A concrete 3D printed pavilion

In a collaboration between Prof. Herrmann and Prof. Spaeth of the German Technische Hochschule Lübeck, Dutch specialist in 3D printing Vertico, and construction materials company Sika, the pavilion uses age-old structural principles as well as cutting-edge production techniques in concrete 3D printing.

The pavilion was created to demonstrate the power of concrete 3D printing and overcoming traditional manufacturing constraints. The overall shape of the structure comes from a computational form-finding process based on structural simulations generating a compression-only shell structure. The shape consists of planar hexagonal tiles that allow for efficient printing on a planar printing bed.

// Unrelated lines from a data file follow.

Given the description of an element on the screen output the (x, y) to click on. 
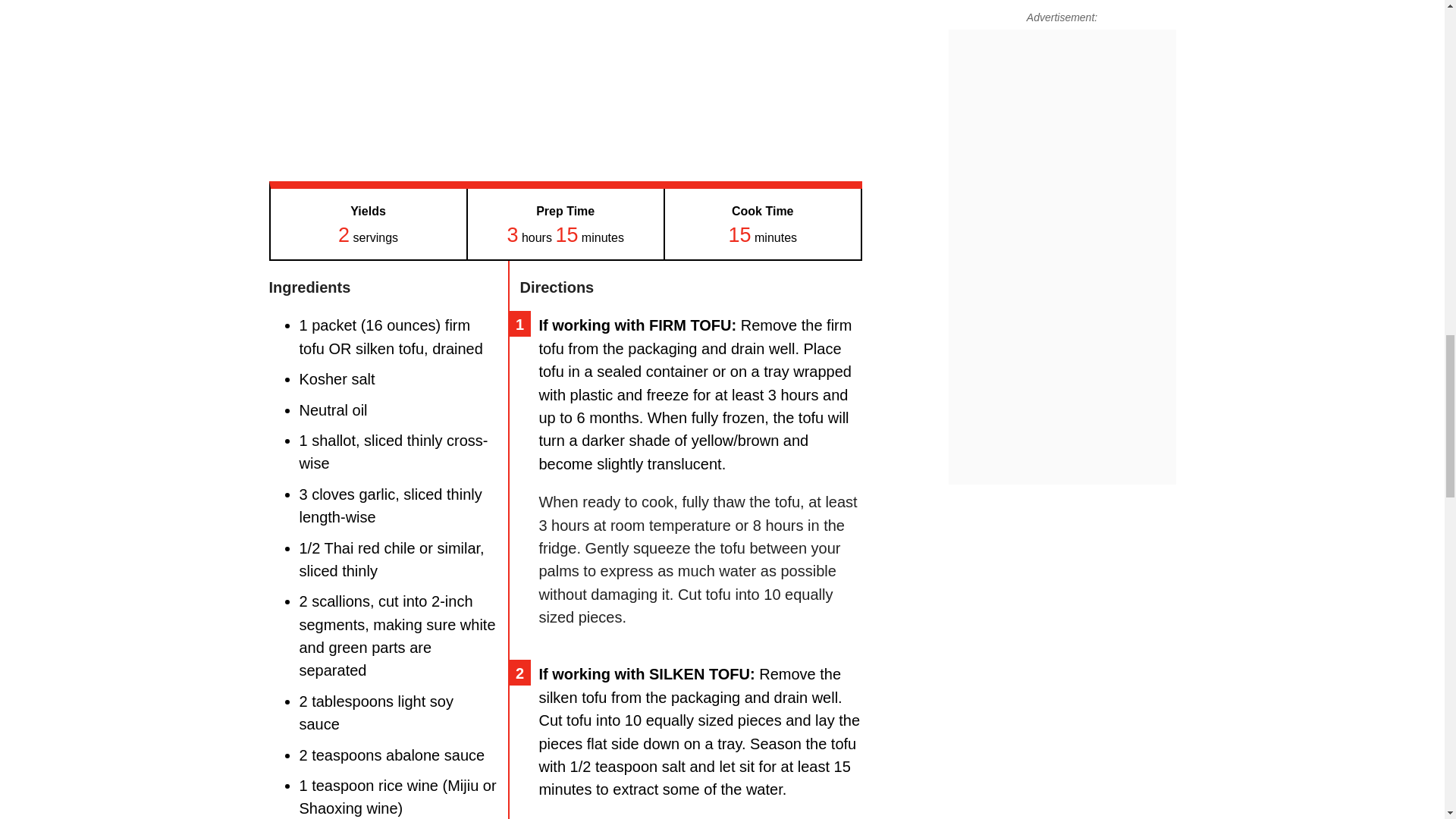
YouTube video player (480, 79)
Given the description of an element on the screen output the (x, y) to click on. 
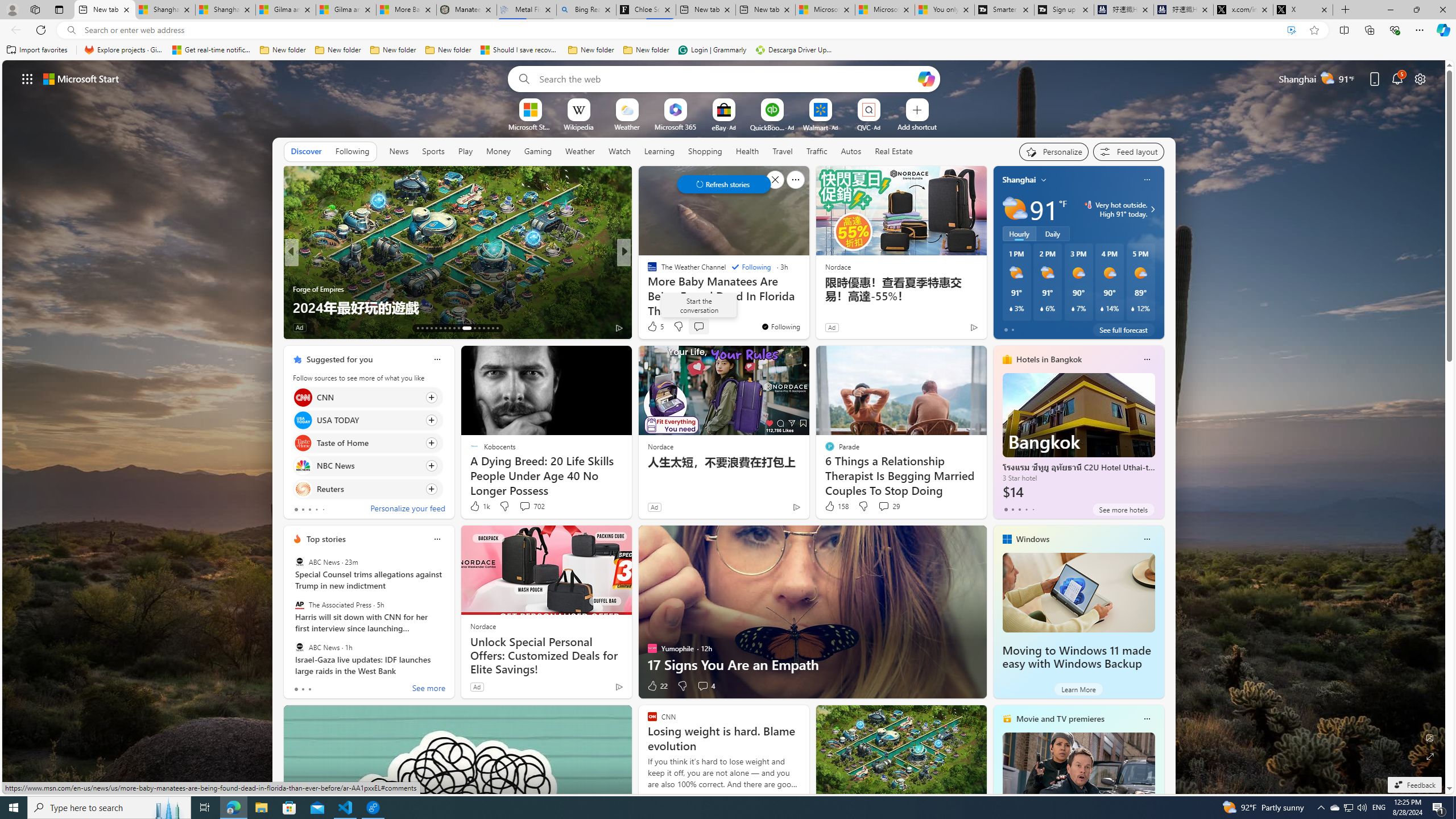
Partly sunny (1014, 208)
Search icon (70, 29)
Learning (658, 151)
Hourly (1018, 233)
View comments 2 Comment (702, 327)
Weather (579, 151)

The resulting pavilion consists of a dome of 102 interlocking stones spanning about 4.5 m in diameter, which were printed in two days. The fully digitized process, from design to production, and the flexible 3D printing enables a vast range of different geometries for the stones and subsequently for the overall shape without additional effort.

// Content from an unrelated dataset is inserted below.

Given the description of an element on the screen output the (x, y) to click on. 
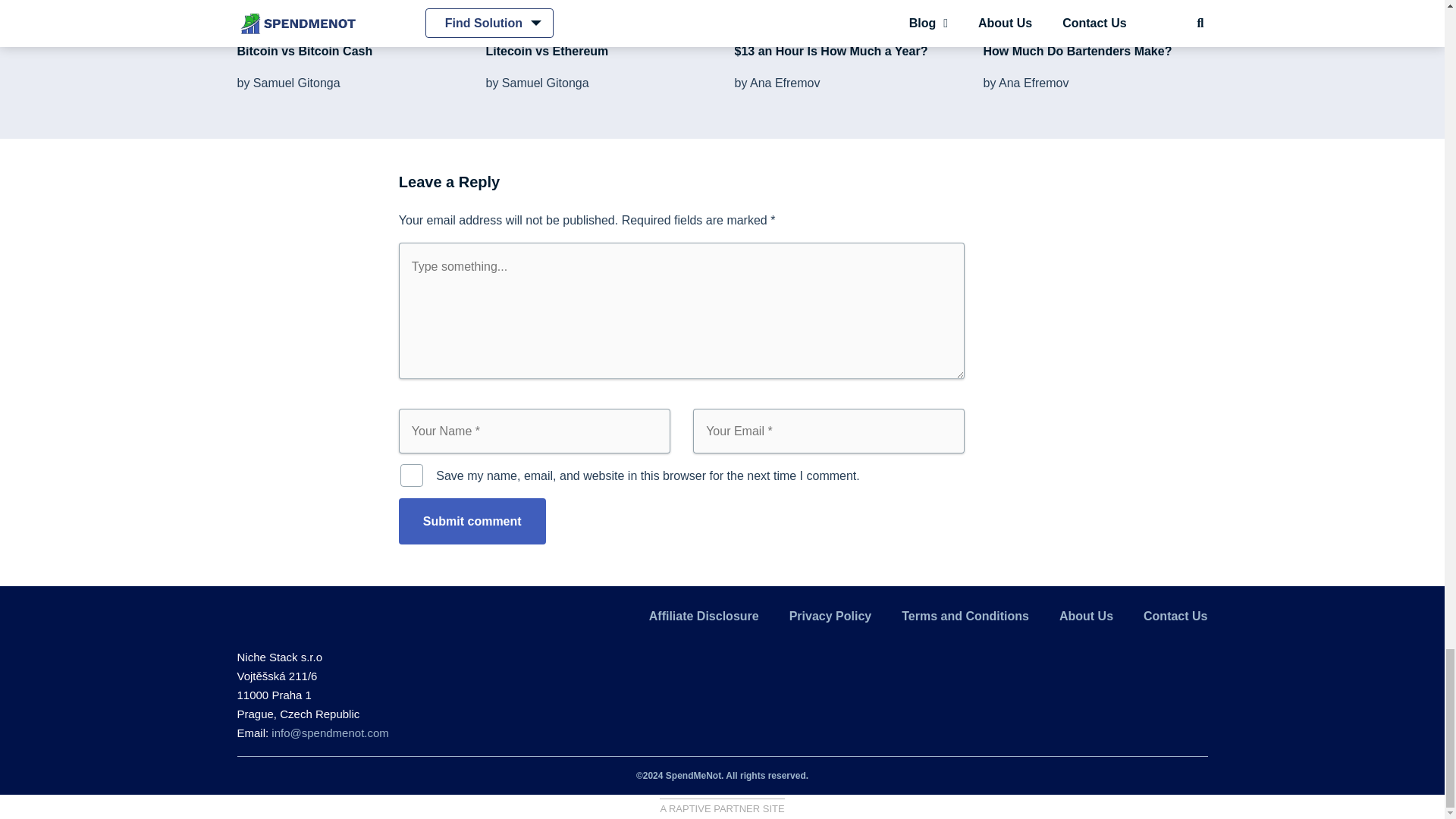
Submit comment (472, 520)
Bitcoin vs Bitcoin Cash (303, 51)
Litecoin vs Ethereum (546, 51)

The structure uses old principles that prioritise form and function, which through 3D printing, can become cost-effective. In addition, the pavilion was designed for disassembly to reduce waste. The contact surfaces are coated with a non-adhesive agent to eliminate the potential transfer of tensile forces and to allow for easier disassembly. The pavilion uses materials where they are most efficient: concrete for compression, and steel in tensile.

The pavilion was revealed at the Nordbau 2023, a trade fair for construction at Neumünster, Schleswig Holstein.